Can you help me solve the following problem of inequality? The context from where this arose, is I think unnecessary to be discussed here, and it is just a step which is preventing me from solving a problem. So, here it is:
Suppose that $a_i$, $b_i$ and $d_i$ $(1\leq i\leq n)$ are real numbers, with the $d_i$'s being positive, satisfying: $$\sum_{i=1}^n a_i^2 \leq \alpha \hspace{1cm}\textrm{and}\hspace{1cm}\sum_{i=1}^n \frac{b_i^2}{d_i} \leq \alpha~,$$ for some non-negative $\alpha$. Then, is the following true for any $\theta \in [0,1]$? $$\sum_{i=1}^n \frac{(\theta a_i + (1-\theta)b_i)^2}{\theta + (1-\theta)d_i} \leq \alpha~?$$ My attempts were to show that the function $$f(\theta) := \sum_{i=1}^n \frac{(\theta a_i + (1-\theta)b_i)^2}{\theta + (1-\theta)d_i}$$ is convex, or at least quasiconvex, which would solve the problem, since $f(1)= \sum_{i=1}^n a_i^2 $ and $f(0) = \sum_{i=1}^n \frac{b_i^2}{d_i}$. Unfortunately, I can show neither.

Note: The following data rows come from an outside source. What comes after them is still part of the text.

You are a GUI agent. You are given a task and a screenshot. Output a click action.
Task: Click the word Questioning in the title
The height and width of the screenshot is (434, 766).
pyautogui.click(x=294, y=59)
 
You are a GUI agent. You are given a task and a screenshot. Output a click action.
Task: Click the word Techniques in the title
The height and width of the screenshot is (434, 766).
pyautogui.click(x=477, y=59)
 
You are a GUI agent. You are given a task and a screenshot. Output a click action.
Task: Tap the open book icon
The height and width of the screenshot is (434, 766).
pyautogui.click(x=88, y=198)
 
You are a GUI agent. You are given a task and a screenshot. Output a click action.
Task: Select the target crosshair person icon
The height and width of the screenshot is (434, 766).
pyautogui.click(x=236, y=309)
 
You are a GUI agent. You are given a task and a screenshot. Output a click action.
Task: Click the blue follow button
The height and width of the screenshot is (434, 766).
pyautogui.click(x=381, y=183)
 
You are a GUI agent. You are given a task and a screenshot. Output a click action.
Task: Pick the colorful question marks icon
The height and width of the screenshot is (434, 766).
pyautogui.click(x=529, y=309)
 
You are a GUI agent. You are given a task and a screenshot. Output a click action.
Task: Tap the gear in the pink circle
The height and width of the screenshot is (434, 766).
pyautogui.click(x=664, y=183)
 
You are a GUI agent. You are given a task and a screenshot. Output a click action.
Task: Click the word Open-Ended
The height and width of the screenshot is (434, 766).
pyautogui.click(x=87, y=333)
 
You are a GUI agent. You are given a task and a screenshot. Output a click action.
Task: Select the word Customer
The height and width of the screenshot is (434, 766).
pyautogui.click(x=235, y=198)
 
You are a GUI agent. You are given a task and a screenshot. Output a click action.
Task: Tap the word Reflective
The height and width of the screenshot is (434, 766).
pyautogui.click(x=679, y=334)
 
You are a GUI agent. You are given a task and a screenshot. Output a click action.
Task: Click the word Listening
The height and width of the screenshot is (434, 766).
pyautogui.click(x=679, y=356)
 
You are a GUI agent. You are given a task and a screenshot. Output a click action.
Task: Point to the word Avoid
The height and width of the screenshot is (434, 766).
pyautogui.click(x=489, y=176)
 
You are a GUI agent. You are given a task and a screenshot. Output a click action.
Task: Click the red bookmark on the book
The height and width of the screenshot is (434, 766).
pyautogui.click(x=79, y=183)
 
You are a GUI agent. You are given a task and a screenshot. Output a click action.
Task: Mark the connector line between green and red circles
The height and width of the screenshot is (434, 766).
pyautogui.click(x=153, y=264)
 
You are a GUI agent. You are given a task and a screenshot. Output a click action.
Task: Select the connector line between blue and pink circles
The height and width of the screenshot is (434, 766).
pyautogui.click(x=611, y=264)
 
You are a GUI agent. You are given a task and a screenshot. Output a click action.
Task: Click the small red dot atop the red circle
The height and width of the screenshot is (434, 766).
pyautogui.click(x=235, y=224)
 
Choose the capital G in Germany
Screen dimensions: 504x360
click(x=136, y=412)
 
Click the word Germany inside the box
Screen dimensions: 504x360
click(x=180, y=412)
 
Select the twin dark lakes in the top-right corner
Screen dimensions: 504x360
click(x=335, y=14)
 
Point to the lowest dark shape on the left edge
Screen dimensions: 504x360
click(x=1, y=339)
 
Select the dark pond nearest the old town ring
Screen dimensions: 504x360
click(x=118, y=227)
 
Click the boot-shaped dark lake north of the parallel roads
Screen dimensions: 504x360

Any help will be greatly appreciated!!
By CS inequality, $$\alpha =\theta \alpha +(1-\theta)\alpha\geqslant \theta \sum a_i^2 + (1-\theta)\sum \frac{b_i^2}{d_i} = \sum \left(\frac{\theta^2 a_i^2}{\theta} + \frac{(1-\theta)^2b_i^2}{(1-\theta)d_i}\right)\\ \geqslant \sum\frac{(\theta a_i + (1-\theta)b_i)^2}{\theta+(1-\theta)d_i}$$